▶ _ASSIGNMENT_
Where the line containing "Click info icon next to Multi-value" appears in the entries below, start there and print only that line and every line after it, exactly, through the end, excluding pictures.

▶ _INFORMATION SUPPLIED_

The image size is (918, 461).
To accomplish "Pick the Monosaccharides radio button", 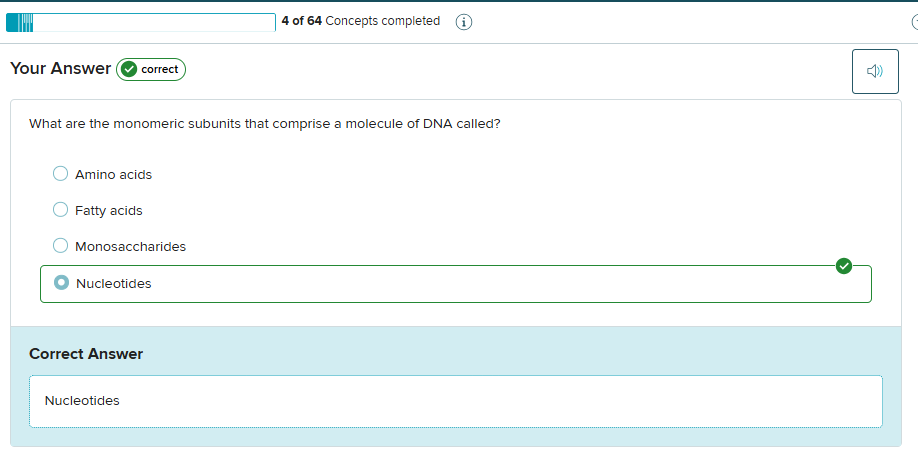I will [x=60, y=246].
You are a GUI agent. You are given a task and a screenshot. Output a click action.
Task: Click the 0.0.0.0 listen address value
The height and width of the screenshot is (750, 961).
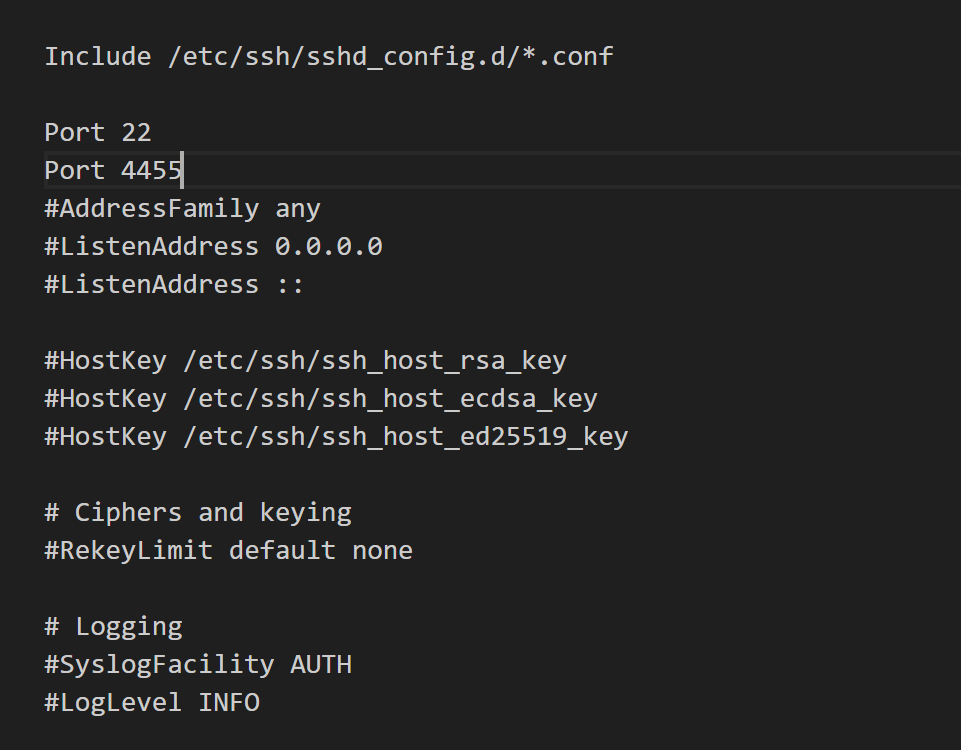pos(328,247)
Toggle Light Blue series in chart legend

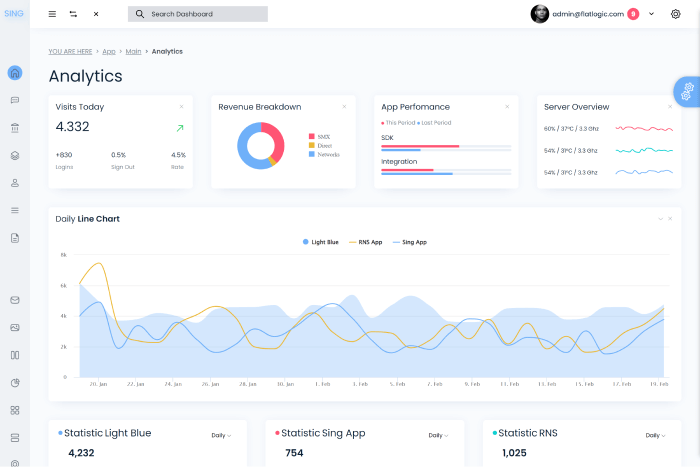[321, 242]
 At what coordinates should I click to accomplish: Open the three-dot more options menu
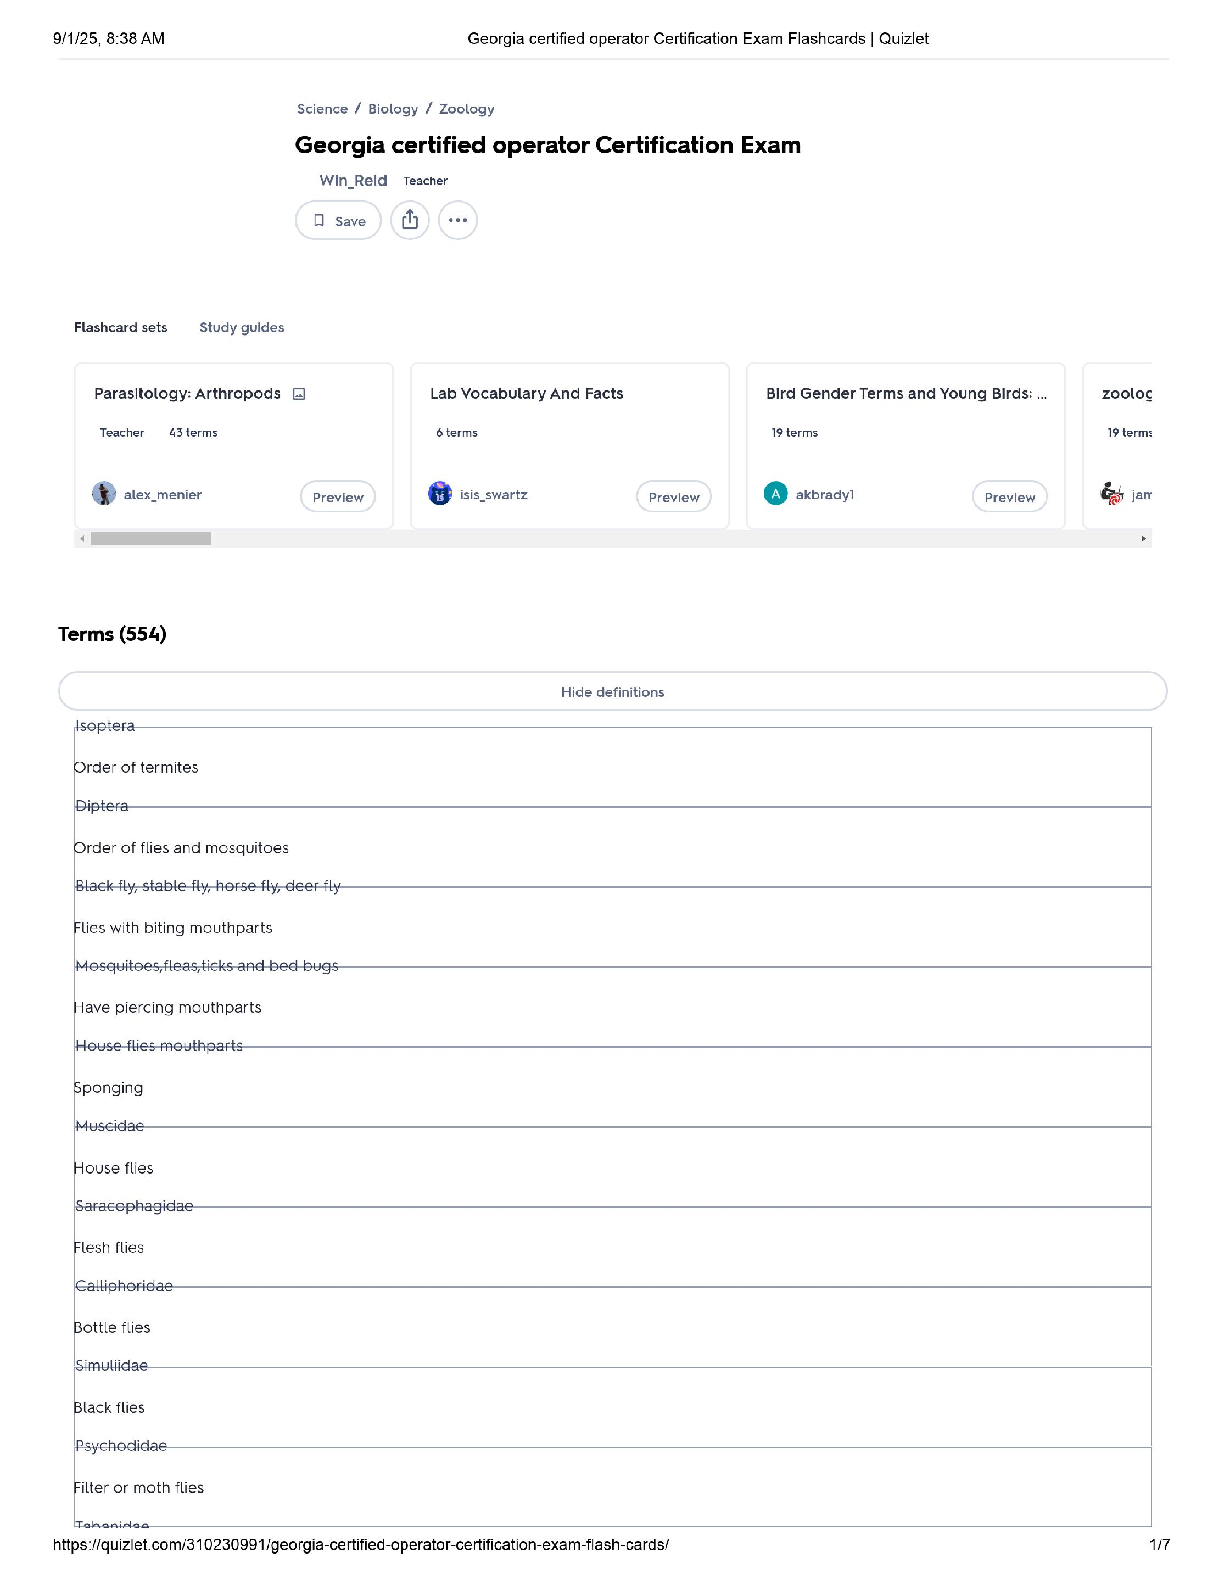point(458,220)
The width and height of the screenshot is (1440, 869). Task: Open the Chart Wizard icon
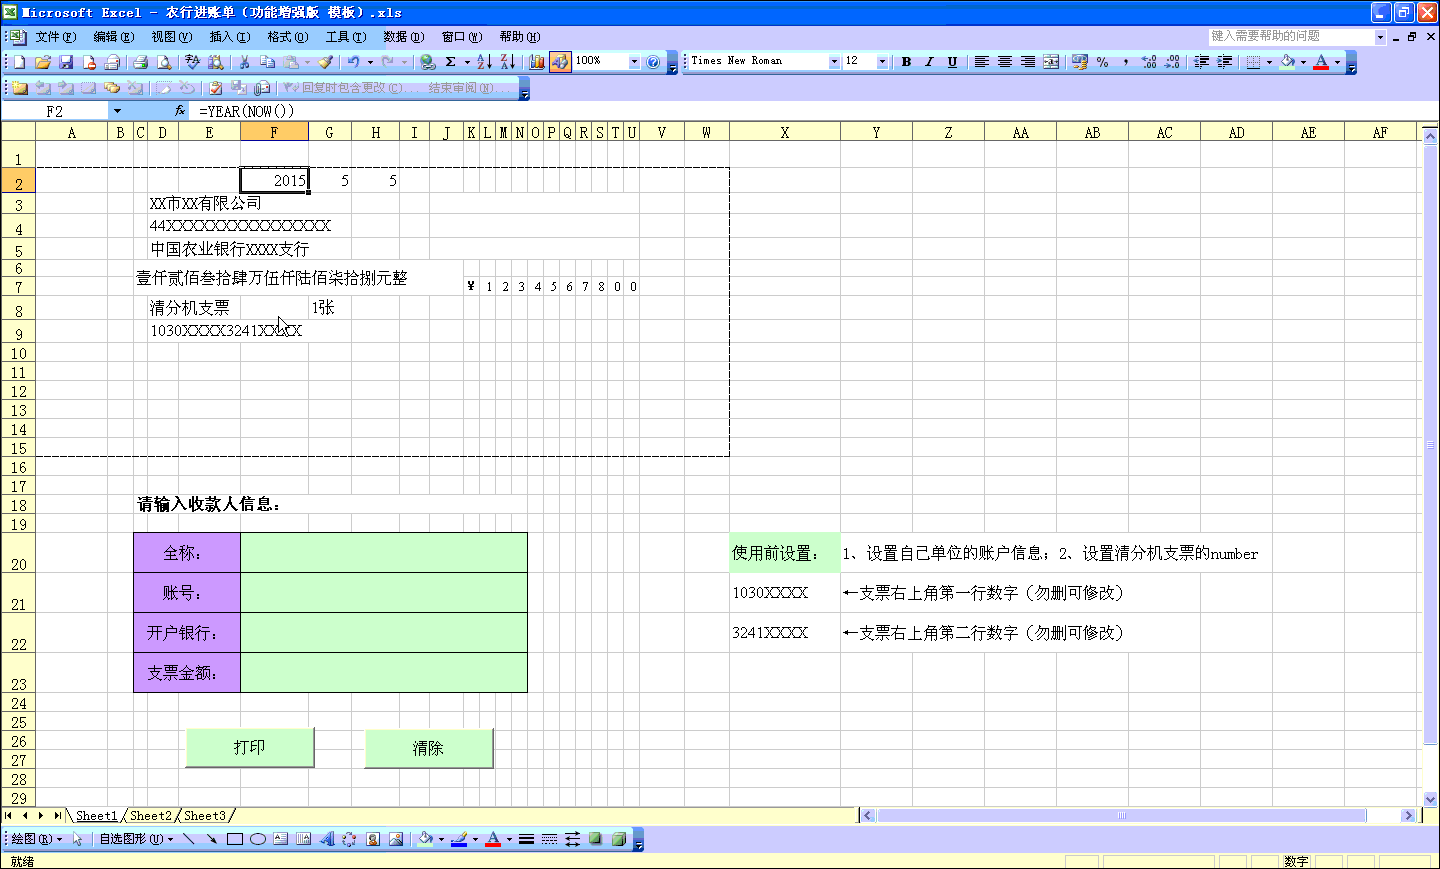(x=537, y=62)
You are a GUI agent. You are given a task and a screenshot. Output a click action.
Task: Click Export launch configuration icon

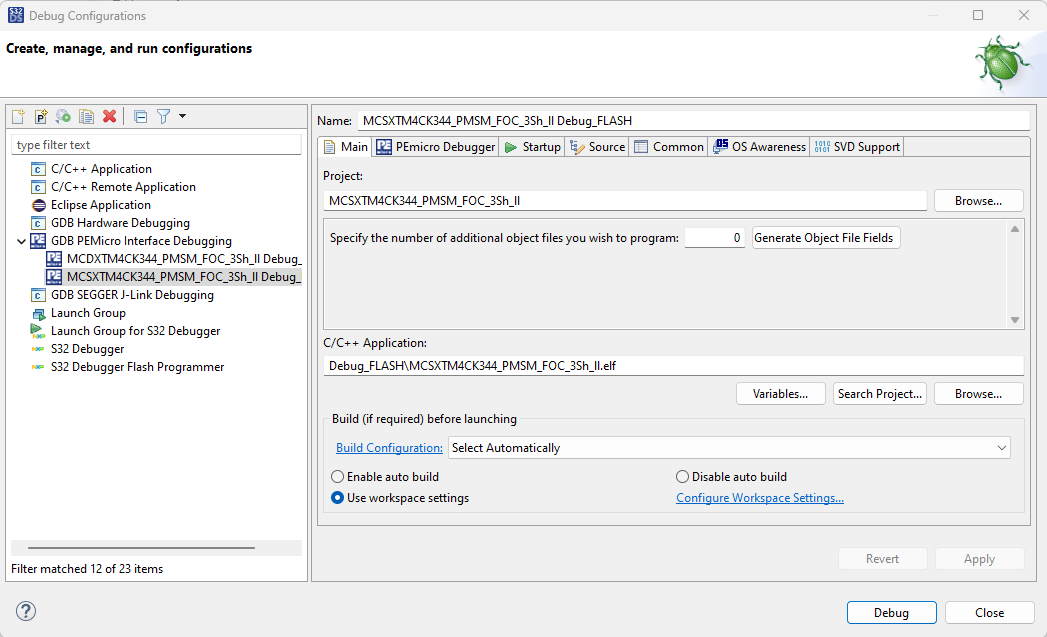coord(63,117)
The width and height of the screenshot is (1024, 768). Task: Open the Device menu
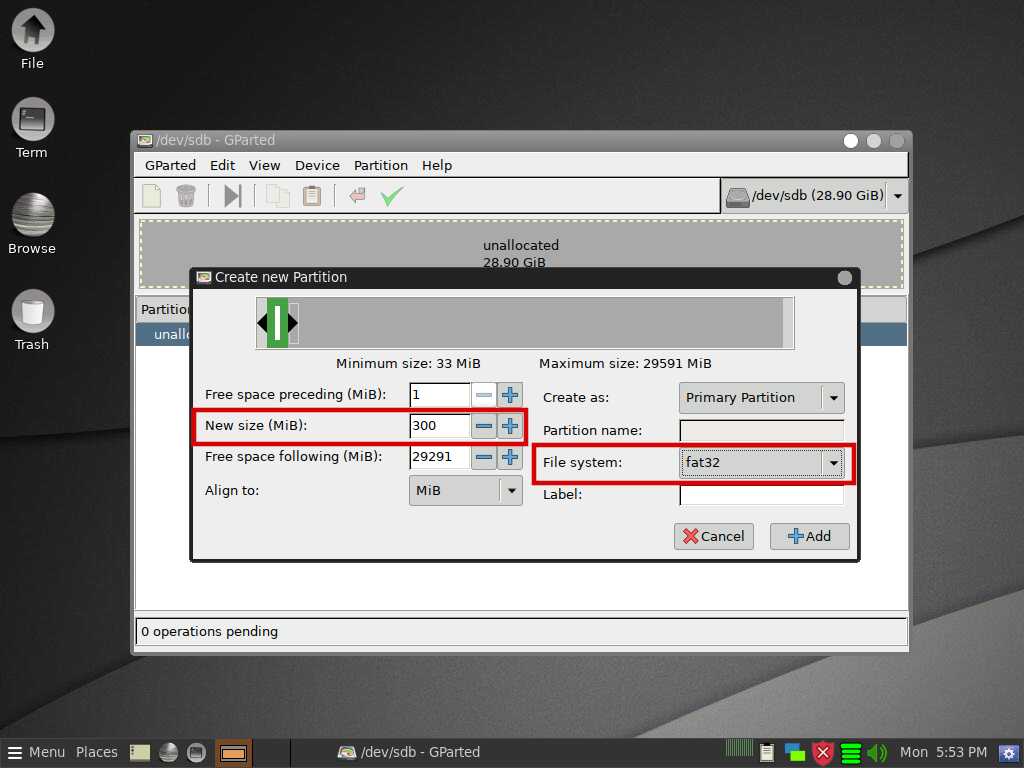[x=317, y=166]
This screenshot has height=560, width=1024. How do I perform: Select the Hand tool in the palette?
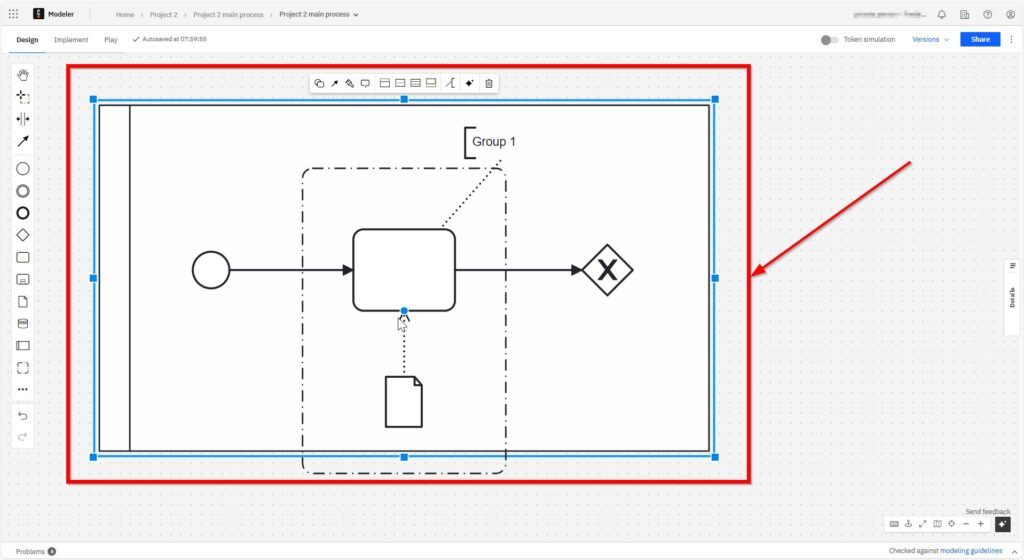23,75
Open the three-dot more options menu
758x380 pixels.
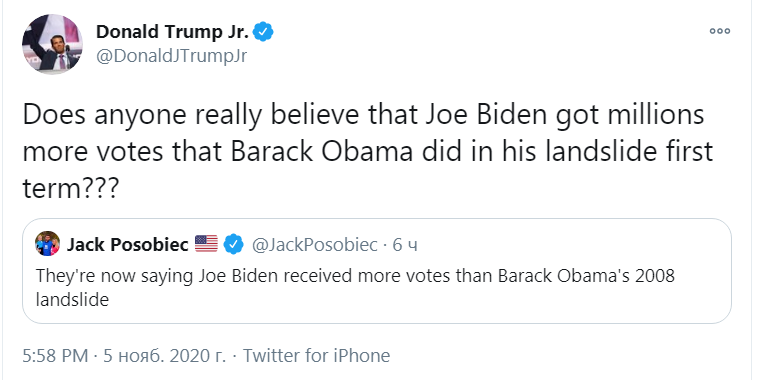(x=720, y=31)
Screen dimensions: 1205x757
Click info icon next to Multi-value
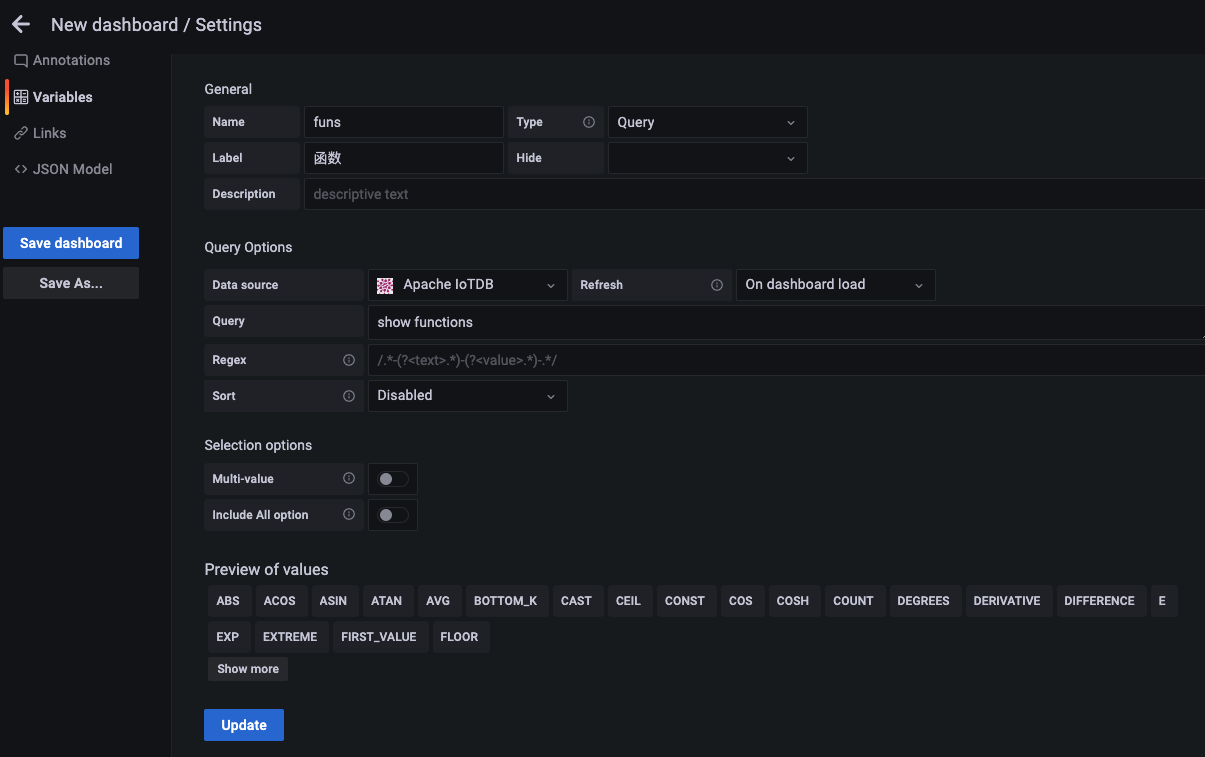(349, 479)

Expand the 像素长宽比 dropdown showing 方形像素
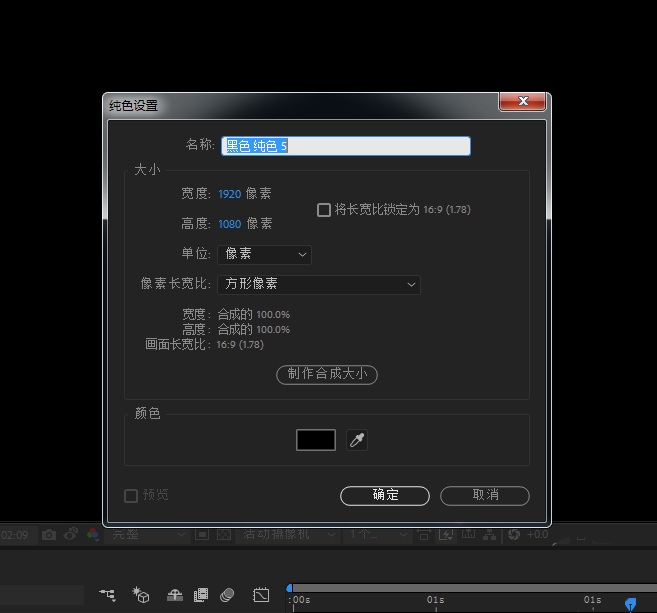319,284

▶ _RESPONSE BOX_
Click info icon next to Multi-value
(349, 479)

Expand the 像素长宽比 dropdown showing 方形像素
319,284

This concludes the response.